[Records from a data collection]
-- Opening Marker --

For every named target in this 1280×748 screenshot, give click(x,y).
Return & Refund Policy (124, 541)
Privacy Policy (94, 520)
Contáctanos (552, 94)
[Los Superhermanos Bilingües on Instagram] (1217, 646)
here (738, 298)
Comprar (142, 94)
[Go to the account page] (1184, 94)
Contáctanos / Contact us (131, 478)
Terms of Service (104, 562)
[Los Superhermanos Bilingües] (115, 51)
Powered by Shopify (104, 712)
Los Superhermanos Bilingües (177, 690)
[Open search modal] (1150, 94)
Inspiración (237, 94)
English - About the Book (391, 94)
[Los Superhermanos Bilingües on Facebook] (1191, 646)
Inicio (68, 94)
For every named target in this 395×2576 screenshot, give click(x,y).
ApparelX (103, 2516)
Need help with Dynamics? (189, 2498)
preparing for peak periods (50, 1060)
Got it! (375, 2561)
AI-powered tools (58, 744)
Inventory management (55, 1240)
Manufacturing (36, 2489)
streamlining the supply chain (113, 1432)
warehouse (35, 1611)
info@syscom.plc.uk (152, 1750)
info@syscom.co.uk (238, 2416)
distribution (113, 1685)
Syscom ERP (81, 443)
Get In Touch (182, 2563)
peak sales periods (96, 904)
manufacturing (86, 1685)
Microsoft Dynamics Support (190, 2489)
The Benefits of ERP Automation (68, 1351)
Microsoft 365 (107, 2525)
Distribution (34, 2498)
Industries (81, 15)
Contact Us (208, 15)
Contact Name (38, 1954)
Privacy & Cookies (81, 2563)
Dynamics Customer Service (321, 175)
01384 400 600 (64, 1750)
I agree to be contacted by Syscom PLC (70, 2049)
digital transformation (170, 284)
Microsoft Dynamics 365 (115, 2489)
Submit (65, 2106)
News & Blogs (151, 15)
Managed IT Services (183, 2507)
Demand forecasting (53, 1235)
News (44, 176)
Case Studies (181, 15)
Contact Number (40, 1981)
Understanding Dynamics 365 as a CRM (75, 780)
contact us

-- Closing Marker --

Task directions:
In the entries above, copy the lines from the one that contains "Comprar (142, 94)" through the last line, exactly as they appear.

Response area:
Comprar (142, 94)
[Go to the account page] (1184, 94)
Contáctanos / Contact us (131, 478)
Terms of Service (104, 562)
[Los Superhermanos Bilingües] (115, 51)
Powered by Shopify (104, 712)
Los Superhermanos Bilingües (177, 690)
[Open search modal] (1150, 94)
Inspiración (237, 94)
English - About the Book (391, 94)
[Los Superhermanos Bilingües on Facebook] (1191, 646)
Inicio (68, 94)
For every named target in this 395×2576 screenshot, give click(x,y).
ApparelX (103, 2516)
Need help with Dynamics? (189, 2498)
preparing for peak periods (50, 1060)
Got it! (375, 2561)
AI-powered tools (58, 744)
Inventory management (55, 1240)
Manufacturing (36, 2489)
streamlining the supply chain (113, 1432)
warehouse (35, 1611)
info@syscom.plc.uk (152, 1750)
info@syscom.co.uk (238, 2416)
distribution (113, 1685)
Syscom ERP (81, 443)
Get In Touch (182, 2563)
peak sales periods (96, 904)
manufacturing (86, 1685)
Microsoft Dynamics Support (190, 2489)
The Benefits of ERP Automation (68, 1351)
Microsoft 365 (107, 2525)
Distribution (34, 2498)
Industries (81, 15)
Contact Us (208, 15)
Contact Name (38, 1954)
Privacy & Cookies (81, 2563)
Dynamics Customer Service (321, 175)
01384 400 600 (64, 1750)
I agree to be contacted by Syscom PLC (70, 2049)
digital transformation (170, 284)
Microsoft Dynamics 365 (115, 2489)
Submit (65, 2106)
News & Blogs (151, 15)
Managed IT Services (183, 2507)
Demand forecasting (53, 1235)
News (44, 176)
Case Studies (181, 15)
Contact Number (40, 1981)
Understanding Dynamics 365 as a CRM (75, 780)
contact us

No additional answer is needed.